To illustrate this, imagine a translator to PostScript. If it reads a Perl Point file which includes native HTML, this translator cannot handle such code. The backend would have to skip the HTML statements. With a "PostScript" filter, the HTML code will not appear in the stream.

This enables PerlPoint texts prepared for various target languages. If an author really needs plain target language code to be embedded into PerlPoint, he could provide versions for various languages. Translators using a filter will then receive exactly the code of their target language, if provided.

Please note that you cannot filter out PerlPoint code or example files.

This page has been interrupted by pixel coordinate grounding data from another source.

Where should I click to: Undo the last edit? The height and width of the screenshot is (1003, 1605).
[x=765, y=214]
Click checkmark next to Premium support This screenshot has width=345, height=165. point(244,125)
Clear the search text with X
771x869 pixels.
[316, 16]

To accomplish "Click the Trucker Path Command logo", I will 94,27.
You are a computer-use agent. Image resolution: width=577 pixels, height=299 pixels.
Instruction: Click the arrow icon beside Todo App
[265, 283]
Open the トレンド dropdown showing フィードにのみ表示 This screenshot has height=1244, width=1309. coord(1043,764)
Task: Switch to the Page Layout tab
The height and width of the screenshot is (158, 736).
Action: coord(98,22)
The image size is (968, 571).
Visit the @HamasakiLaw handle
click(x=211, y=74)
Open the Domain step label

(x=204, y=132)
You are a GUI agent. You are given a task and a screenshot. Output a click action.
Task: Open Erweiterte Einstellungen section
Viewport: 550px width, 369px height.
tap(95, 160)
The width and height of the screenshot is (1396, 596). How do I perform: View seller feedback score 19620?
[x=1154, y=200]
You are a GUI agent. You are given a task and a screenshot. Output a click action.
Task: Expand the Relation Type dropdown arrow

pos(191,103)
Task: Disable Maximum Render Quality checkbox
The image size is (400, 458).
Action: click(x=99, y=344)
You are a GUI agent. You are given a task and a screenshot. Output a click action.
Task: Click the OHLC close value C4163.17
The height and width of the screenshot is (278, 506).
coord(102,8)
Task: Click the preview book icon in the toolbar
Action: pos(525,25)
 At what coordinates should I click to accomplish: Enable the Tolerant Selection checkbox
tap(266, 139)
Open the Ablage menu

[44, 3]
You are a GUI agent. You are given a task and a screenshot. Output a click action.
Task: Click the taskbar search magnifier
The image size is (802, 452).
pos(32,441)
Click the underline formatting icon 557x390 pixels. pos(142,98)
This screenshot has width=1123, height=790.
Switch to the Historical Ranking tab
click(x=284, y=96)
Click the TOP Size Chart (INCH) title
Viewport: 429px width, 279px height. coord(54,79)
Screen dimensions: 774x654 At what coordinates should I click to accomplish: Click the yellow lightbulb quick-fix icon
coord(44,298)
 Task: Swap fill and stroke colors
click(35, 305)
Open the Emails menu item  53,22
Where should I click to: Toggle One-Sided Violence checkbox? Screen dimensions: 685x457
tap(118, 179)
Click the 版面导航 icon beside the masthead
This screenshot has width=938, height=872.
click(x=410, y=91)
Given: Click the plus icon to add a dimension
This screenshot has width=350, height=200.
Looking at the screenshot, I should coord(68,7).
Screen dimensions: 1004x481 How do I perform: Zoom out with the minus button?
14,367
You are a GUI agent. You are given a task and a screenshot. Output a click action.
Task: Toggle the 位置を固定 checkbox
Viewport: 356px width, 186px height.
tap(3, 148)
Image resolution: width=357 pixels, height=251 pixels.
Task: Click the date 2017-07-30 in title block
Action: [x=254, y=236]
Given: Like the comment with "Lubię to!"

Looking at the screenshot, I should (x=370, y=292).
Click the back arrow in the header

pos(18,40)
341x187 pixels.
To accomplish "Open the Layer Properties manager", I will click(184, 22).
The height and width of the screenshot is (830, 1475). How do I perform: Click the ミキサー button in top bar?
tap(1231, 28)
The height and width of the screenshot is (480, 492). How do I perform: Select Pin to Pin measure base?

By default, no filter is set.

this optional flag causes the parser to register all headline titles as anchors automatically. (Headlines are stored without possibly included tags which are stripped off.)

Registering anchors does \not mean there are anchors included to the stream, it just means that they are known to exist at parsing time because they are added to an internal PerlPoint::Anchor object which is passed to all tag hooks and can be evaluated there. See \PerlPoint::Tags and PerlPoint::Anchors for details.

It is recommended to make use of this feature if your converter automatically makes headlines an anchor named like the headline (this feature was introduced by Lorenz Domkes pp2html initially). (Nevertheless, usefulness may depend on dealing with the parsers anchor collection in tag hooks. See the documentations of used tag modules for details.)

If your converter does not support automatic headline anchors the mentioned way, it is recommended to omit this option because it could confuse tag hooks that evaluate the parsers anchor collection.

libpath

An optional reference to an array of library pathes to be searched for files specified by \INCLUDE tags. This array is intended to be filled by directories specified via an converter option. By convention, this option is named includelib and should be enabled multiple times (converter -includelib path1 -includelib path2 document.pp).

Please note that library pathes can be set via environment variable PERLPOINTLIB as well, but directories specified via libpath are searched first.

linehints

If set to a true value, the parser will embed line hints into the stream whenever a new source line begins.

A line hint directive is provided as

[
 DIRECTIVE_NEW_LINE, DIRECTIVE_START,
 {file=>filename, line=>number}
]

and is suggested to be handled by a backend callback.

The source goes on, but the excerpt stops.